The deeper issue to Langeliers and Huffman, however, had to do with the ethics of shooting an animal within town limits.

Langeliers said he saw the elk before Thanksgiving healthy and doing well. However, after the holiday, the elk came into his yard with an open wound. The elk was weak, panting and clearly in pain.

That made Langeliers angry. Although he has hunted for decades, he said he would never hunt an elk he knows.

“This elk came to my window the week before Thanksgiving to say ‘Hi’ to my dog,” said Langeliers.

He said animals such as this elk are like pets. They know the sounds and smells of humans so their natural defensive reaction fades.

Langeliers said he has heard of people who put bait outside their window and shoot the deer or elk that come to eat the feed.

That’s like shooting fish in a barrel, say Langeliers and Huffman.

“Ethics mean different things to different people,” said Huffman.

“There are too many people who can rationalize anything,” said Langeliers.

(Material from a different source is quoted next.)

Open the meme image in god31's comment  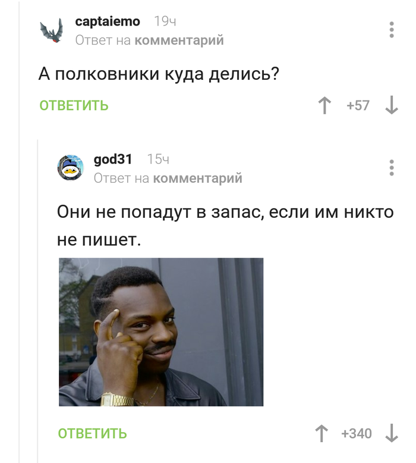(161, 332)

Ronald Hamric 4 years, 1 month ago

Boy, So many issues with this, one hardly knows where to begin. I guess first, Mr.Langeliers has "proof" the elk was shot inside the town of Payson? Any chance the bull roamed outside town limits, was shot and then returned to an area he felt safe? Elk range pretty far and wide in their search for food and water. I agee that elk that reside close to or within town limits do adjust to the smells, sounds and presence of people and their activiity. They tend to not be as skittish as would an elk back in the canyon areas that seldom run into humans. But one thing that lies beneath the surface of this issue, and one which was not spoken to in this article or the "Editorial" on this matter, is that elk are wild creatures. If they have been unlawfully fed or made to feel at home in someone's back yard, then the owner of that property bears as much blame as some "unethical archer" who was somehow supposed to have known that the elk was someone's pet. Game & Fish have been issuing warnings and more for people who purposely feed wild animals over and above squirrels and birds. These are in fact prey species and will attract large predators (other than the two legged kind) if drawn repeatidly to a specific location via feeding. That's simply the way nature plays out as it has since the beginning of time. It is when people insert themselves into the equation, many for compassionate reasons, that things begin to go wrong. Like the gentlemen in this article, I am a hunter myself. Have been all my life. The reality is I live in Pine and have elk on my property frequently. It is less than a quarter mile from my property to the Tonto National Forest boundry. I would inquire of Mrs.Langeliers & Huffman as to just how far one has to go into that forest for it to qualify as "ethical" in their way of thinking. The same elk are often in both places in any given time frame. As I said they can cover quite a bit of area as they roam their environment. The one statement I can agree with wholeheartidly is “Ethics mean different things to different people.” That applies to both the issue of ANY hunting or fishing ,and the issues of illegally domesticating wild animals. Elk are tough and I hope this young bull survives. But even if he does, his future is still very tenuious being he is a prey species.


mike szabo 4 years, 1 month ago

If G&F put it down I will take the meat. Of course thats's if the owners don't want it. That will fill my freezer for a while.